Spero tu abbia trovato il calore che cercavi.
Il calore che cercavi!
Alcune situazioni sembrano già siano state vissute. Cambiano solo i tempi e le persone, ma le percezioni rimangono le stesse.
Mi sono fatta una idea e voglio provare a trasmetterla, lasciando vedere, per quanto mi è possibile, quella parte delicata che a volte nascondo sotto un velo di chiusura. Forse per proteggerla.
Partiamo dal discorso dell’accettazione, che pare sia alla base di qualunque relazione fra gli esseri umani. Ci si avvicina a volte allontanando. Cosa significa? È un discorso contorto, può sembrare l’esatto contrario dell’accettazione dell’altro, invece ne è una diretta conseguenza.
Mi fermo a pensare a quali possono essere le manifestazioni visibili che inducono a “presentarsi” per catturare l’attenzione. Ma ancor prima mi pongo una domanda: perché sentiamo questa necessità di catturare l’attenzione? È forse un bisogno ormai entrato a far parte di quel bagaglio che portiamo sempre insieme a noi?

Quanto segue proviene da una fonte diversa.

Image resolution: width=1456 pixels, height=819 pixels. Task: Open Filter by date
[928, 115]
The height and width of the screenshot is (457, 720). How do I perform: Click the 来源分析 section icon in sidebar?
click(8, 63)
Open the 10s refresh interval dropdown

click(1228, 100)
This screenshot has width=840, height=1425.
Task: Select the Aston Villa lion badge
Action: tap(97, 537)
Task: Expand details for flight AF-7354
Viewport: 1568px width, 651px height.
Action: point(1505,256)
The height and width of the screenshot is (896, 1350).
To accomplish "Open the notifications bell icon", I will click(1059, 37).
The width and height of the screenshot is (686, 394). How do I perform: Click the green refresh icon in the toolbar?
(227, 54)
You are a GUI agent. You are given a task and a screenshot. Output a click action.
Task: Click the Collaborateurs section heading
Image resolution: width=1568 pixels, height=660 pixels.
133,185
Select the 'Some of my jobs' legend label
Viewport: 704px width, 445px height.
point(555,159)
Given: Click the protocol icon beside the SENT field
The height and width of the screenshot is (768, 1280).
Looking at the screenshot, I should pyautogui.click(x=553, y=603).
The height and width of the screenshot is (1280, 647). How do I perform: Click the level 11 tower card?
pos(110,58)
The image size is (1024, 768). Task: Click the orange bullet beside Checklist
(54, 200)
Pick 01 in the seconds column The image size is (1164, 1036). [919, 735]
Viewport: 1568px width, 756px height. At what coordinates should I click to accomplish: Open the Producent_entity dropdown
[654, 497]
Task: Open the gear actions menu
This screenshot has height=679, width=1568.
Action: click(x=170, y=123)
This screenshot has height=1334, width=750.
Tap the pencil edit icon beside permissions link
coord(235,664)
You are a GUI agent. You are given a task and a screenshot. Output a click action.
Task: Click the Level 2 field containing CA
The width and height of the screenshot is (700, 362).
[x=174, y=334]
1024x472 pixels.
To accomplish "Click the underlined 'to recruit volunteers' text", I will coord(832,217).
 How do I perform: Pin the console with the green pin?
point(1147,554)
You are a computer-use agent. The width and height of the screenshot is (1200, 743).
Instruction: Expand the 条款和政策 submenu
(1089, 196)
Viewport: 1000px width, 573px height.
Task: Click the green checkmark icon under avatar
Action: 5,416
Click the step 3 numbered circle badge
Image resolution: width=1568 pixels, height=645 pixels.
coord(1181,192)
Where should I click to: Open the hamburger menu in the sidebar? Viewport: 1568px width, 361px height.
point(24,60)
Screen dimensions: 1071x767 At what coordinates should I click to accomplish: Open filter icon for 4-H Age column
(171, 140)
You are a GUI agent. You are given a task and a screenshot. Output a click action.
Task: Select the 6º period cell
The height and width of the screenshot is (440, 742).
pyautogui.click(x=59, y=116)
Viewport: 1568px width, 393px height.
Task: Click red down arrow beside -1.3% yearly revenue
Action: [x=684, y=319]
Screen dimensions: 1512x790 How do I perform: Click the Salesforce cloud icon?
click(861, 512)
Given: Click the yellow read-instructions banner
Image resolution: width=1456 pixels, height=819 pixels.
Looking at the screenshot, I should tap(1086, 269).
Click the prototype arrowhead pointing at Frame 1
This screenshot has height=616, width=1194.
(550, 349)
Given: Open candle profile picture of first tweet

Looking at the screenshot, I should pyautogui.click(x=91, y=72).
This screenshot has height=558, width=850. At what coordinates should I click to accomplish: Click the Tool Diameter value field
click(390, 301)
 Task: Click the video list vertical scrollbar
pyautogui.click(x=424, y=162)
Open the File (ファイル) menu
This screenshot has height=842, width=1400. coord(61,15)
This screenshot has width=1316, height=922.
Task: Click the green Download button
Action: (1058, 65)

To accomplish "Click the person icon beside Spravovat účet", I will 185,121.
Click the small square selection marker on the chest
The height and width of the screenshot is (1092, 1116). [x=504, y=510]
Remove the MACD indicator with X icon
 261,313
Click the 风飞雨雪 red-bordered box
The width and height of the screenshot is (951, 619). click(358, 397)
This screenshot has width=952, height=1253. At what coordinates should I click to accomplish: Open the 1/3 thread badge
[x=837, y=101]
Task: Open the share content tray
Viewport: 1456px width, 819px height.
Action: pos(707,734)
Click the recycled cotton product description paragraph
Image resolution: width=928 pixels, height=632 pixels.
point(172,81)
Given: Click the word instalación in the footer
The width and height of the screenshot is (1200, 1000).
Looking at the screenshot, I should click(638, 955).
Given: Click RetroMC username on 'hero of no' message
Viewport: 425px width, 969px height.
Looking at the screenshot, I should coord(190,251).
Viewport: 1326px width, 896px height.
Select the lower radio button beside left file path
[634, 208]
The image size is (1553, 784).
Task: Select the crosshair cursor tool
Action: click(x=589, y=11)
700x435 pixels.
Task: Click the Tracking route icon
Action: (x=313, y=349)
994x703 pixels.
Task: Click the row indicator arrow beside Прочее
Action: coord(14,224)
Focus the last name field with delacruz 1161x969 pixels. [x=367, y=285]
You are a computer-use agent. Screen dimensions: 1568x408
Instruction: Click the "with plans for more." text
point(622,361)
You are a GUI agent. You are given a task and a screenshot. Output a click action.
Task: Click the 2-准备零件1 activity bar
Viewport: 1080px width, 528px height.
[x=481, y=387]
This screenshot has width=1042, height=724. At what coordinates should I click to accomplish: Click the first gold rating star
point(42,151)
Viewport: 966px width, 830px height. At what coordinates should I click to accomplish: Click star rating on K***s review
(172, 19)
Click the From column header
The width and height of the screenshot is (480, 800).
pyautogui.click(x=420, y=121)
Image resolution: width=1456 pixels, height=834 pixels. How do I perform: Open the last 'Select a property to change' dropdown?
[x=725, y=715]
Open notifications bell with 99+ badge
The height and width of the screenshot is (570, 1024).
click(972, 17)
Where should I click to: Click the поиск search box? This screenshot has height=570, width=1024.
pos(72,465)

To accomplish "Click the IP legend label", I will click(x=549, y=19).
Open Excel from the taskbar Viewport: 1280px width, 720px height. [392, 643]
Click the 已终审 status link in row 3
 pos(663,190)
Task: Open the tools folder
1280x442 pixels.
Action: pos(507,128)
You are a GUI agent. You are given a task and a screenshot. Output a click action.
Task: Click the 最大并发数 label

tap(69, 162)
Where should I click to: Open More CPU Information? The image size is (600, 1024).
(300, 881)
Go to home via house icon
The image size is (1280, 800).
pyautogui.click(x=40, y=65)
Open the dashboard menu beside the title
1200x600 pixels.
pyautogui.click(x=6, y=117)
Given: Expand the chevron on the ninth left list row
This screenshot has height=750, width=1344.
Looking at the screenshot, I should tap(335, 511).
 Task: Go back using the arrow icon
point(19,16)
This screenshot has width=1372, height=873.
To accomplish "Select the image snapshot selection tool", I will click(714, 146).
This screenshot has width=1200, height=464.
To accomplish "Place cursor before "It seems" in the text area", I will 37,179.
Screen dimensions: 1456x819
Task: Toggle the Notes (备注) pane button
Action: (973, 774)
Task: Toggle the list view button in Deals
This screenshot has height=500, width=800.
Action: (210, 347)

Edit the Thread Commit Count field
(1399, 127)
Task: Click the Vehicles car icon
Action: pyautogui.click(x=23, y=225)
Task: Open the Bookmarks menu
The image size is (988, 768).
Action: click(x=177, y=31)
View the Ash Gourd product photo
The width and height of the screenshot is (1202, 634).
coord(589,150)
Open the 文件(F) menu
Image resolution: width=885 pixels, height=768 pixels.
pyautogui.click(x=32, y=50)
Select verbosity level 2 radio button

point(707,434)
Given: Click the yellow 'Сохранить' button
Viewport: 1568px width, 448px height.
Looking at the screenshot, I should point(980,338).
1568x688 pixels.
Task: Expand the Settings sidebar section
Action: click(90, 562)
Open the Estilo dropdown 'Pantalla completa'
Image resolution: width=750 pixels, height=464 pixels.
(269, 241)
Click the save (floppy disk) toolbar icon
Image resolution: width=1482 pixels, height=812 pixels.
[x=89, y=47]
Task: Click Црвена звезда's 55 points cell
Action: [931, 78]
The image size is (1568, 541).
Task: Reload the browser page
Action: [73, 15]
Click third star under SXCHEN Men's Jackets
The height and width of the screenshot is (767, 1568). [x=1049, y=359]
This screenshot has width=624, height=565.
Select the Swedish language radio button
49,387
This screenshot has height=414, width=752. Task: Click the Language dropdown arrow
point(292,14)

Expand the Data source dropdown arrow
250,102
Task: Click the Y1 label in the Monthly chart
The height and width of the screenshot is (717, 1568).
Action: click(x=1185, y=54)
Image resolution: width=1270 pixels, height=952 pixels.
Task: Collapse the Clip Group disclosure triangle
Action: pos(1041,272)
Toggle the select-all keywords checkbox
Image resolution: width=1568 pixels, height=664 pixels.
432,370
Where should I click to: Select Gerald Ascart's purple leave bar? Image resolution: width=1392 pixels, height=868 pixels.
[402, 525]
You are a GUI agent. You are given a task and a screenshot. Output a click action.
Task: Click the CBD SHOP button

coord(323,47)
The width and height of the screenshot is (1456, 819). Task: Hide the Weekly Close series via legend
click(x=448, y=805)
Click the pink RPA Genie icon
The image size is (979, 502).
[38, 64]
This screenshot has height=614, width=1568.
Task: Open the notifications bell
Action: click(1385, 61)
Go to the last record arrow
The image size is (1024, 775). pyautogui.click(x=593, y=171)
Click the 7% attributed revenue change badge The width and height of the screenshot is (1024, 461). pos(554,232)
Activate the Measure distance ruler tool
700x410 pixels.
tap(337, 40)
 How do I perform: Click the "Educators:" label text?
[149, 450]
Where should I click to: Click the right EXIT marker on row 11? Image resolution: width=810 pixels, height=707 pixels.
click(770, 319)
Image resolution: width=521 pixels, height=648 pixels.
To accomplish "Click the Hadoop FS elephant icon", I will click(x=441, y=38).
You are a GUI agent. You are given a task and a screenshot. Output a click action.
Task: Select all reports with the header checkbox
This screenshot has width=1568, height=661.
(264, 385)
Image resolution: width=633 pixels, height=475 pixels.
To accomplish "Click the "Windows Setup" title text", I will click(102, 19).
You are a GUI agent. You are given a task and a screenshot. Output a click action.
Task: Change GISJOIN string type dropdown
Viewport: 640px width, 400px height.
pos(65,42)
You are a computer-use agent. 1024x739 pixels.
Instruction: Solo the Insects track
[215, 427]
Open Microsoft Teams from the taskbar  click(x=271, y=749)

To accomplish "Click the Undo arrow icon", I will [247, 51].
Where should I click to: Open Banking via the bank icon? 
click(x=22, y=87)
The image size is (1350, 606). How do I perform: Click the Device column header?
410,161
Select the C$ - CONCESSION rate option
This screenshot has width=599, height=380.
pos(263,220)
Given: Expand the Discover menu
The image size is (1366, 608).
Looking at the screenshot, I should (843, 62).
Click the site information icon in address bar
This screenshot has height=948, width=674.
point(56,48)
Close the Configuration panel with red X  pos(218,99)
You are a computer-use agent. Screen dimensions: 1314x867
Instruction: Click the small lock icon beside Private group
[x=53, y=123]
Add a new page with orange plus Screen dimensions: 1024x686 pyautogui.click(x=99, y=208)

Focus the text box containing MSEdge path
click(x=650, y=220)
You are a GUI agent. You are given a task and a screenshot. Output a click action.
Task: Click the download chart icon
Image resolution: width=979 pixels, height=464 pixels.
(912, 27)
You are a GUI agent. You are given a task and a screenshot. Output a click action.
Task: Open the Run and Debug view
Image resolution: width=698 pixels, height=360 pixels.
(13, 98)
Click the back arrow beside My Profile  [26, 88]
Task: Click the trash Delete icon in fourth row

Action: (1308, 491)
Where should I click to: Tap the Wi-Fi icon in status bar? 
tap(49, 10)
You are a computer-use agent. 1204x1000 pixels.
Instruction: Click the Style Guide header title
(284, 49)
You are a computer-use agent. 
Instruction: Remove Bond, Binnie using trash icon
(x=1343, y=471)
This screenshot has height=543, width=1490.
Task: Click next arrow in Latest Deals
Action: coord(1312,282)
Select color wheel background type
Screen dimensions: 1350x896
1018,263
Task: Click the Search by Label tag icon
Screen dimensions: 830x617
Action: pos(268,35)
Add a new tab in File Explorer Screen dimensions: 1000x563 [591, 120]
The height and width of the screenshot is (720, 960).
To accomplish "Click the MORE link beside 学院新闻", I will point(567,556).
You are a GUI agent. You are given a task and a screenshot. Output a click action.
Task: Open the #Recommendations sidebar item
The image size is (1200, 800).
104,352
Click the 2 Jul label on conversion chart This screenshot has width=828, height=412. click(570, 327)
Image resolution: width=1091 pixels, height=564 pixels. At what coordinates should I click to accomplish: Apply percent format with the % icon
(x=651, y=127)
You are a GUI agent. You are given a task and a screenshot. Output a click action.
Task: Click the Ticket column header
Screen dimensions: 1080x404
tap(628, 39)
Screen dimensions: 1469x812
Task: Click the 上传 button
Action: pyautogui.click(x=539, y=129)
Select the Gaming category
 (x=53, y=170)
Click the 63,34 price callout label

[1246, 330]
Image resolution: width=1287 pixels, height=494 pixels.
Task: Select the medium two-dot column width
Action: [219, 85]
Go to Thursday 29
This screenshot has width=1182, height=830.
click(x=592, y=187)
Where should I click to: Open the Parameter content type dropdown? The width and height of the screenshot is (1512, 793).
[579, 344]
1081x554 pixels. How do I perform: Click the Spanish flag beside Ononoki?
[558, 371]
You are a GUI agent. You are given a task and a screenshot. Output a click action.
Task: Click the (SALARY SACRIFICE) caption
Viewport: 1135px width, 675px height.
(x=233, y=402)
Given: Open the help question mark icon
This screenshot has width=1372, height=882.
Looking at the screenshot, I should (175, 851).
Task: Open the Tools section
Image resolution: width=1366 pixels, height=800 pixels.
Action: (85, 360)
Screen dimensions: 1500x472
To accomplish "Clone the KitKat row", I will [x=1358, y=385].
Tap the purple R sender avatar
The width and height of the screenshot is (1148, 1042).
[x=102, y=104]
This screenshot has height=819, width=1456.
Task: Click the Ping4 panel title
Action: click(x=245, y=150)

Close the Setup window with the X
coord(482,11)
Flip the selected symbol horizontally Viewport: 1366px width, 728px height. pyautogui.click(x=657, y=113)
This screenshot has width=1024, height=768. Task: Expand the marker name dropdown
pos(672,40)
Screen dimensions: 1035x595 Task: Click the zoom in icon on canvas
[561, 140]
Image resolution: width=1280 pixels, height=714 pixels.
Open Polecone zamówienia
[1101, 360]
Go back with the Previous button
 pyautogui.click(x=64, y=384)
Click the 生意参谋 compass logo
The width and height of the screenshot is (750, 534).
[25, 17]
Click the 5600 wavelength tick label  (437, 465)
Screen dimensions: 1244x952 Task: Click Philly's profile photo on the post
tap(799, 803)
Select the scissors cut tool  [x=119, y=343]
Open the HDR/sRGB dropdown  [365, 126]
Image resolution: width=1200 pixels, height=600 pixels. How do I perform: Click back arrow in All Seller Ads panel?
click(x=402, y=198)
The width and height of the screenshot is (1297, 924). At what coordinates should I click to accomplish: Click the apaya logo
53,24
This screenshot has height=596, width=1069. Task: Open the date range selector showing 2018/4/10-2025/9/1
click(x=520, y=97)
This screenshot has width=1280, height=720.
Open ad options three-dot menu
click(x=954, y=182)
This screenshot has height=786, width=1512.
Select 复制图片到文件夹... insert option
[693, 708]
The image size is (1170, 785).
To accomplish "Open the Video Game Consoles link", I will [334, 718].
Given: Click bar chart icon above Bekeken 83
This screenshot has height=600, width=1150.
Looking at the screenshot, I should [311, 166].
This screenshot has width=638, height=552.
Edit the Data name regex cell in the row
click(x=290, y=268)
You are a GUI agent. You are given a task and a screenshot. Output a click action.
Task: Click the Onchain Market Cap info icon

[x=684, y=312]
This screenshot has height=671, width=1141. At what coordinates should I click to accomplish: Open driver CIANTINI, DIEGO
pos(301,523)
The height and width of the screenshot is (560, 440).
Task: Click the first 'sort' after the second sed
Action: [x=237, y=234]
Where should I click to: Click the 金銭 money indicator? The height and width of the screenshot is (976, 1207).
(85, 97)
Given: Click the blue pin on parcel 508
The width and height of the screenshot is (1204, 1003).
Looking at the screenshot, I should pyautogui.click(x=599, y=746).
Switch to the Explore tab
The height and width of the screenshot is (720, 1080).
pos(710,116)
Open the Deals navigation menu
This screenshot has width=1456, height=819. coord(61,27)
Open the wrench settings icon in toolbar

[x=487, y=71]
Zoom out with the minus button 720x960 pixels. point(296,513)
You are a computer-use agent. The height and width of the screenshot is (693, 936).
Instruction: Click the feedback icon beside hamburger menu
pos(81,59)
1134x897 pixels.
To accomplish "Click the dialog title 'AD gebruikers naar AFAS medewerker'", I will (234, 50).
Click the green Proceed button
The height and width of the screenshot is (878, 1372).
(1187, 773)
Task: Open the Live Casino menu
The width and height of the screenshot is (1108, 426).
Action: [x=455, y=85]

Voglio entrare nel cuore della gente, anche quella che non conosco, attraverso la penna virtuale dei pensieri. Se tendo la mia mano, non rivestendola di rigidità e sicurezza, ma porgendola tremolante e carica, aspetto che torni indietro calda e rassicurata. Ecco, questa può essere una delle motivazioni che spingono e che c’è dietro al volersi fare accettare.
Il calore che cercavi.
Mai come in questa stagione appena trascorsa ho avvertito la “mancanza” dell’affetto. Ho navigato per le strade e nei posti più svariati, a cercare nello sguardo della gente la scintilla da cui parte il fuoco intenso che avvicina le persone. Perché mai proprio in questa estate e non in un altro momento della vita? Cosa è scattato all’interno, cosa all’improvviso ha deciso di farsi sentire così fortemente da creare un disturbo, a turbare un momento altrimenti piatto e senza, apparentemente, alcuna necessità di bisogno?
Perdutamente.
Forse a volte abbiamo la necessità di perderci dolcemente fra le pieghe dell’anima, che si volgono alla tenerezza senza interpellare la ragione. L’uomo è una macchina, inzuppata di sentimenti che hanno bisogno di essere alimentati. Il suono di una musica eleva, una sosta sotto un cielo che si prepara ad essere illuminato dalla pienezza dello splendore ci emoziona, il contatto con una mano calda trasferisce più di mille parole.
Basta sapersi guardare dentro gli occhi. Si utilizza una comunicazione antica molto più della parola, fatta di onde di calde emozioni che arrivano a destinazione senza freni. Perché non puoi fare più niente, anche se volessi bloccarle, rendendo il tutto molto più vero, autentico, umano.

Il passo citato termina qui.